• Warriors, military pomp mark S Africa’s Zulu hero

      June 12, 2006
      Print : World

      MPANZA, South Africa: Sounds of Zulu war dances and a military parade filled the air Sunday as South Africans hailed a forgotten Zulu hero whose rebellion a century ago sowed the first seeds of black resistance.



      Soldiers and Zulu warriors, dressed in traditional leopard skins, joined thousands to commemorate the 100th anniversary of the Bhambatha rebellion, a little-known event that had huge ramifications in South African history.



      “We are here today to pay tribute to the great heroes of our people like Nkosi (chief) Bhambatha kaMancinza,” South African President Thabo Mbeki said.



      “Today we are free because of what leaders like he did and we must never forget what we owe them,” Mbeki said at a ceremony at Bhambatha’s traditional home of Mpanza, in the eastern KwaZulu-Natal province.



      The ceremony, attended by high profile dignitaries including former deputy president Jacob Zuma, Zulu king Goodwill Zwelithini and members of the Bhambatha’s Zondi clan, also saw Bhambatha posthumously reinstated as a Zulu chief.

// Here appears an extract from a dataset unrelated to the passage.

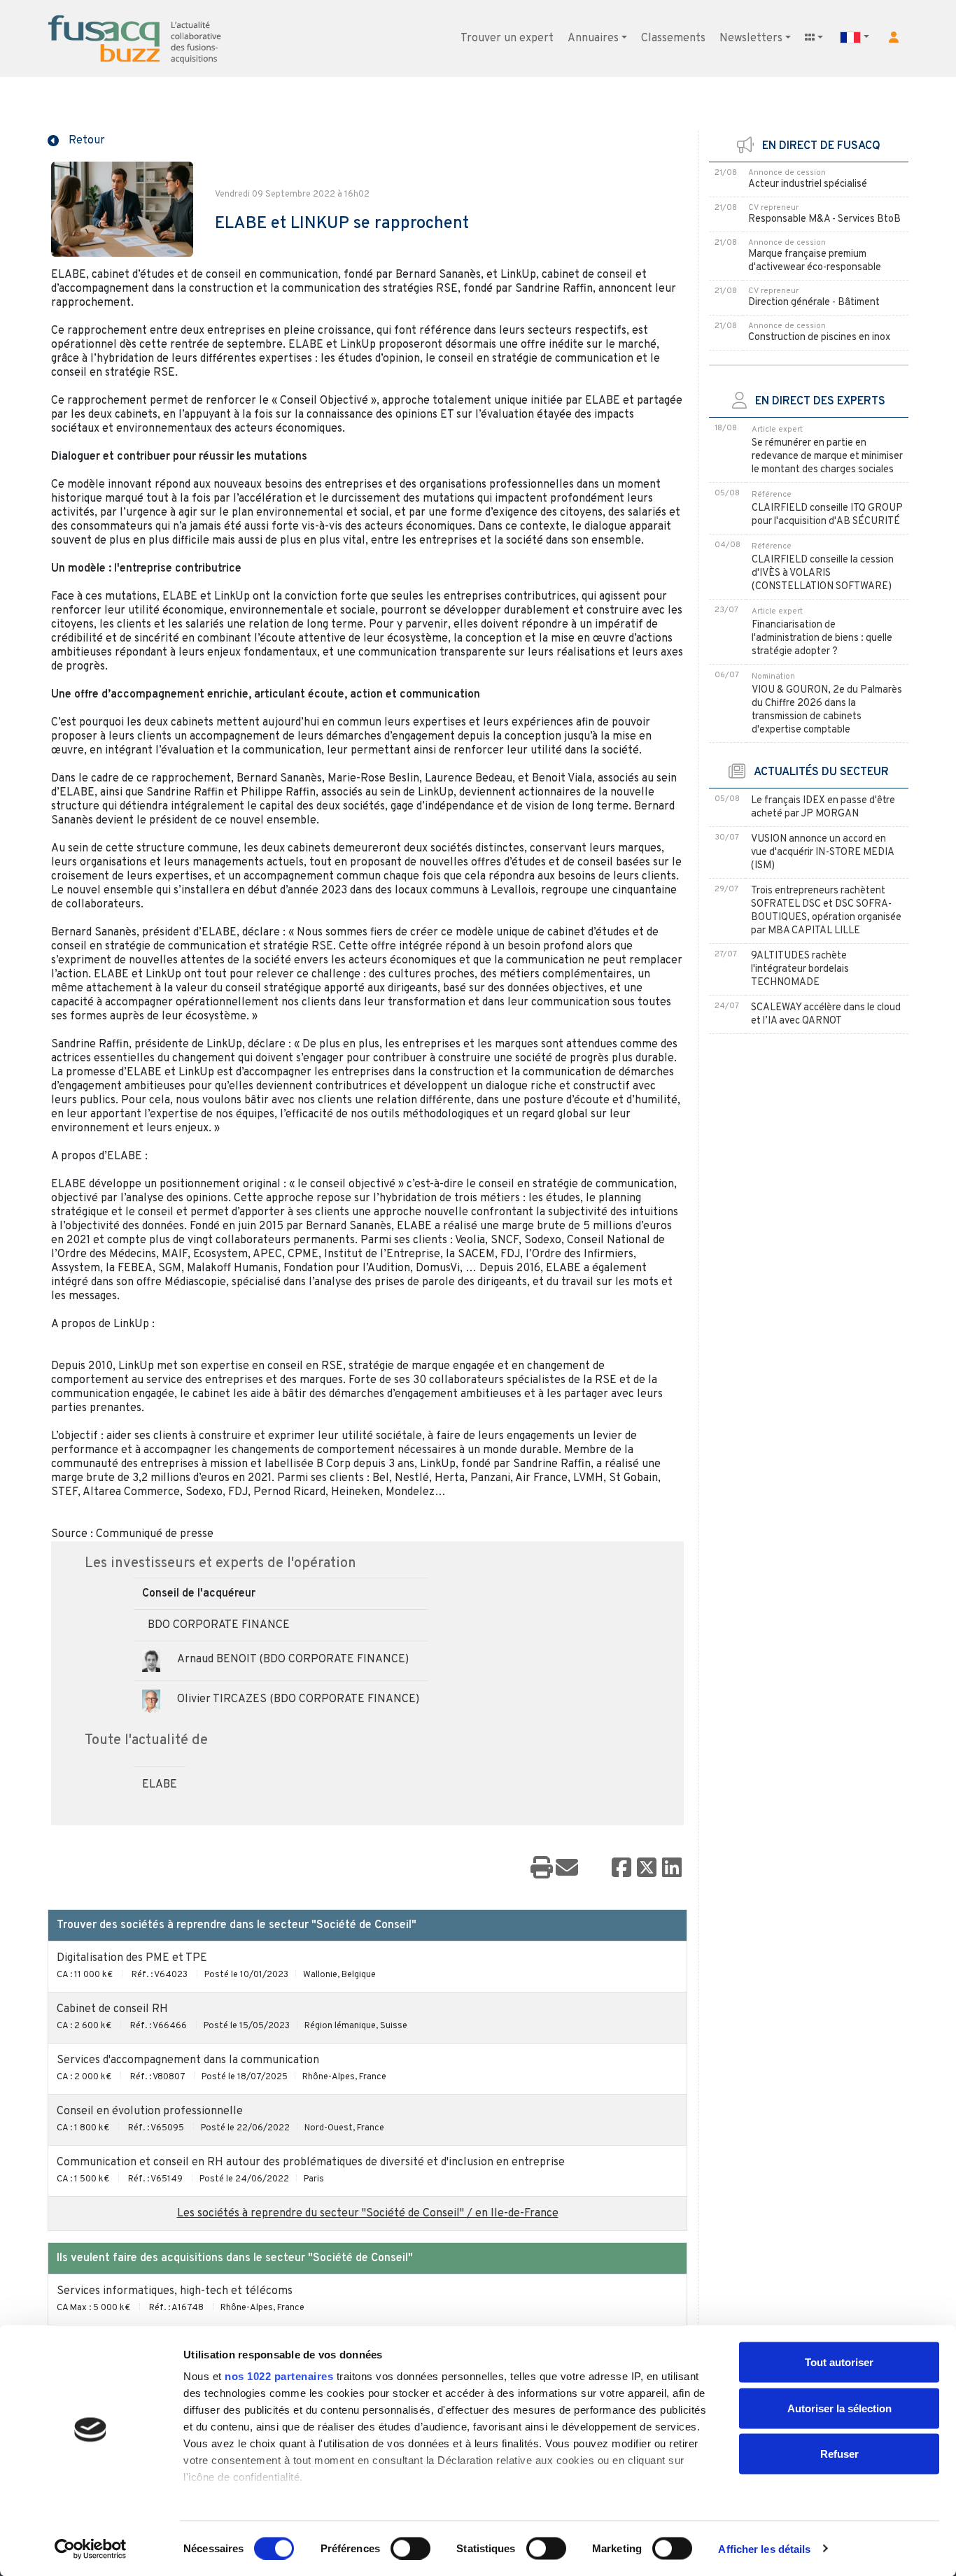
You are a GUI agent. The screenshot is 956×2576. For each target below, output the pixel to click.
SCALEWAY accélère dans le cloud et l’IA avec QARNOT (826, 1014)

      The story of Bhambatha and his rebellion began in 1905 when colonial rulers in the Natal province decided to impose a poll tax of one British pound on all adult men in order to boost coffers emptied by the recently-ended Anglo-Boer War.



      In reality, the tax was meant to keep poor black labourers in white-owned farms and mines, because they needed the work to pay the tax.

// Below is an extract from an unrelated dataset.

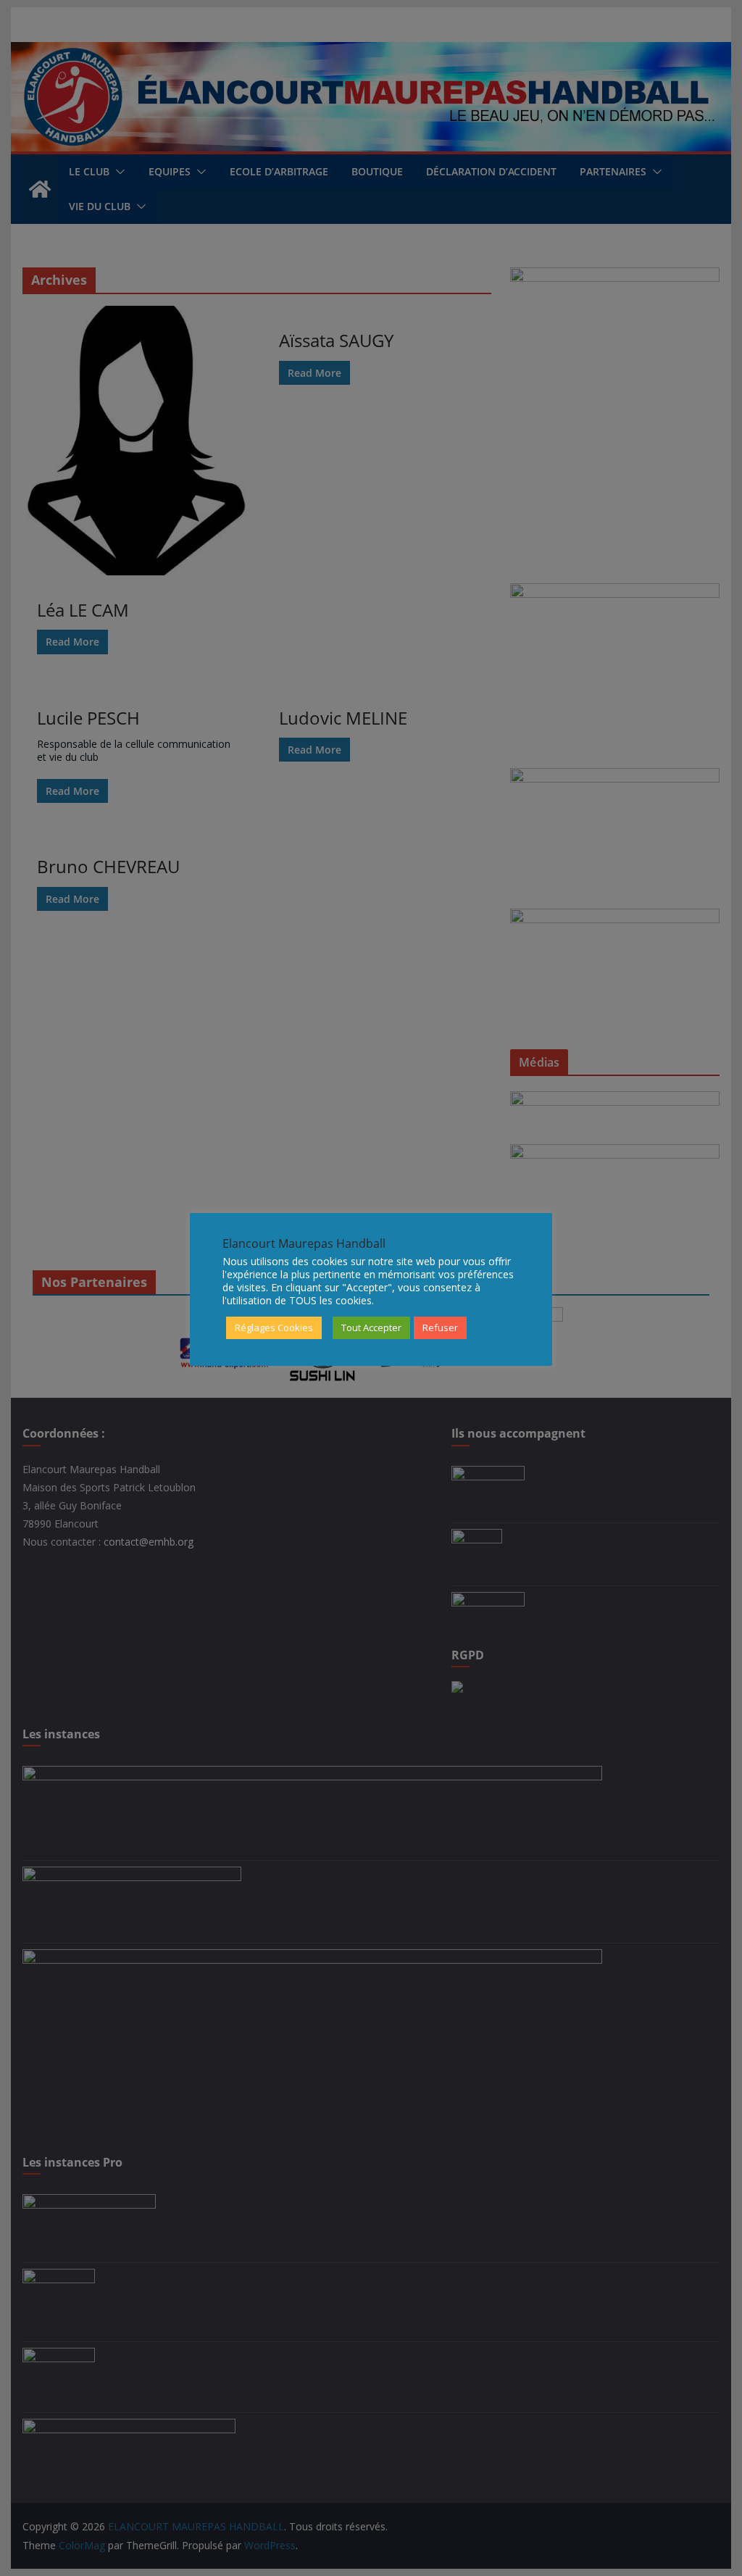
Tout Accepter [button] (371, 1327)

      “The imposition of poll tax lead to a great deal of opposition by black people,” said Ken Gillings, a military historian and expert on KwaZulu-Natal history.

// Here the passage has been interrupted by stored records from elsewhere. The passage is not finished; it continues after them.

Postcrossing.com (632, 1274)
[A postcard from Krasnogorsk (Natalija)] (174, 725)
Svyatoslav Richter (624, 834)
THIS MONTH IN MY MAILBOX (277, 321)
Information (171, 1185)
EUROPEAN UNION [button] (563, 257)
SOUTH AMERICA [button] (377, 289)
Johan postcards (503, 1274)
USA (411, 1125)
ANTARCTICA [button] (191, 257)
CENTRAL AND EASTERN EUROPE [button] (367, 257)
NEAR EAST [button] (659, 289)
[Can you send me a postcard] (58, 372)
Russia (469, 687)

      As black discontent spread and white fears grew, with sporadic clashes between black tribes and white tax collectors in the sub-tropical and densely forested province, a Zulu chief named Bhambatha of the small but influential amaZondi clan was fingered as the main culprit of the unrest.



      Colonial powers stripped him of his chieftaincy and he rebelled, fleeing with his rebels into the densely forested area of Nkandla near the small hamlet of Greytown, about 150 kilometres north-west of the port city of Durban on the African east coast.